任务清单:
**1.** 在关于Guan软件包的文本段落中,如果无法获取最新版本,应该用什么命令安装?
**2.** 用两句话概括关于Guan软件包的文本段落。

==== 文本段落 ====

Guan软件包官网:https://py.guanjihuan.com。安装或更新命令:pip install --upgrade guan。如果无法获取最新版本,可以指定默认源安装,安装命令为:pip install --upgrade guan -i https://pypi.python.org/simple。使用方法:import guan。个人常用的函数会不定期添加进去。

这是之前的一篇:Python开源项目Guan。本篇给出一些的学习示例,如果你需要实现相同的功能,那么可以安装软件包后进行调用或者直接复制函数源码到你自身的项目中。

测试代码:

# GUAN软件包官网: https://py.guanjihuan.com
import guan
guan.test()
目录 隐藏
一、日常场景
1. 运行时间日志
2. 函数计时器
3. try except 简写
4. 变量写入文件
5. 打印数组
6. 矩阵写入文件后查看
7. 检查是否为厄米矩阵
8. 数组分割
二、物理场景
1. 泡利矩阵
2. 实空间哈密顿量
3. 能带图计算
4. 陈数和Wilson loop计算
5. 使用格林函数计算态密度
6. 电导和散射矩阵的计算
7. 波函数规范的选取

一、日常场景

1. 运行时间日志

# 运行时间日志
import guan
import time
guan.logging_with_day_and_time(content='start')
for i in range(3):
    time.sleep(5)
    guan.logging_with_day_and_time(f'end_of_{i}')

2. 函数计时器

# 函数计时器
import guan

@guan.timer_decorator
def test1(a, b):
    import time
    print(a)
    time.sleep(1)
    print(b)
    print('Run finished.')

for _ in range(2):
    test1(10, b=20)

print()

def test2(a, b):
    import time
    print(a)
    time.sleep(1)
    print(b)
    print('Run finished.')

for _ in range(2):
    guan.timer(test2, 100, b=200)

3. try except 简写

import guan

def test1(a, b):
    print(a)
    bug_code
    print(b)
    return 'return_message1'

result1 = guan.try_except(test1, 10, b=20)
print(result1)

print()

@guan.try_decorator
def test2(a, b):
    print(a)
    bug_code
    print(b)
    return 'return_message2'
    
result2 = test2(100, b=200)

==== 所给条目 ====

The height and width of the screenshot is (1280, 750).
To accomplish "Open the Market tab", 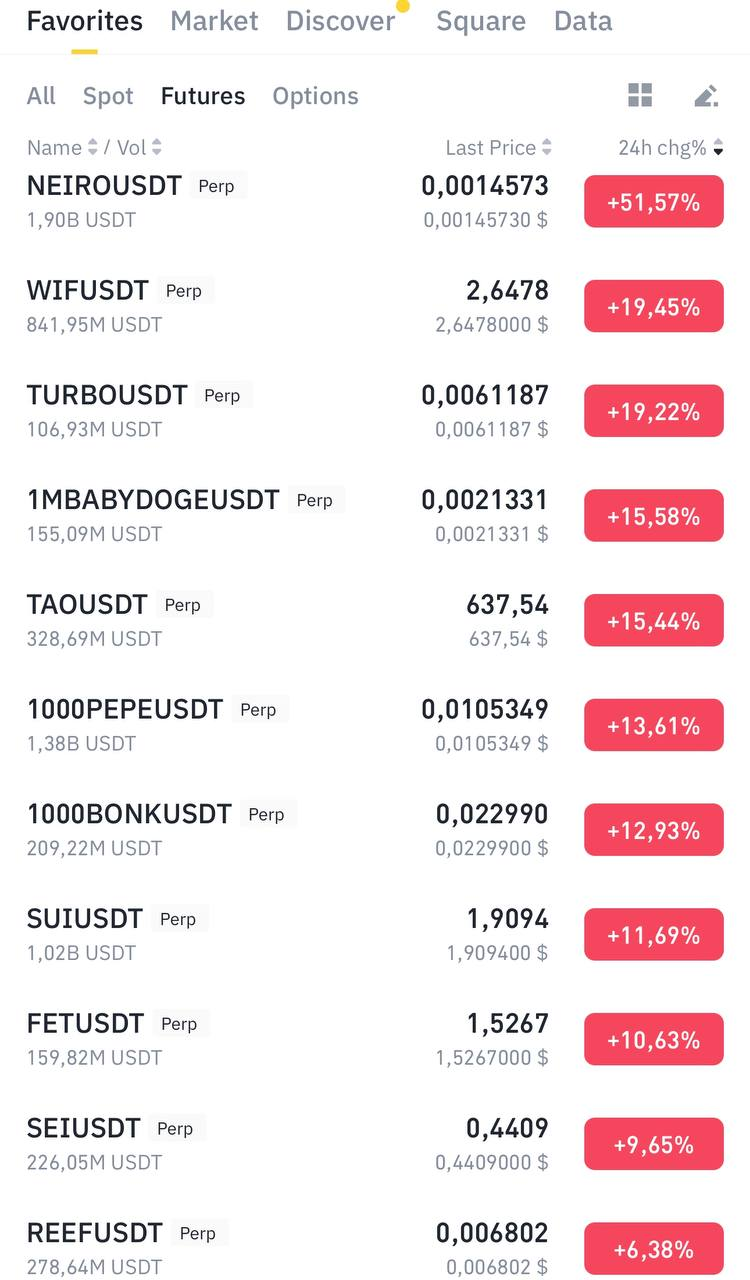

====
==== 所给条目 ====

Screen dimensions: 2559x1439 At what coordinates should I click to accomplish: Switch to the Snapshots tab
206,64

====

各题答案:
**1.** pip install --upgrade guan -i https://pypi.python.org/simple

**2.** 这段文字给出了Guan软件包的官网、安装或更新命令以及导入方法,并说明个人常用的函数会不定期添加进去。文中提供了一些学习示例,分为日常场景(如运行时间日志、函数计时器、try except 简写)和物理场景(如泡利矩阵、能带图计算、电导和散射矩阵的计算)两类。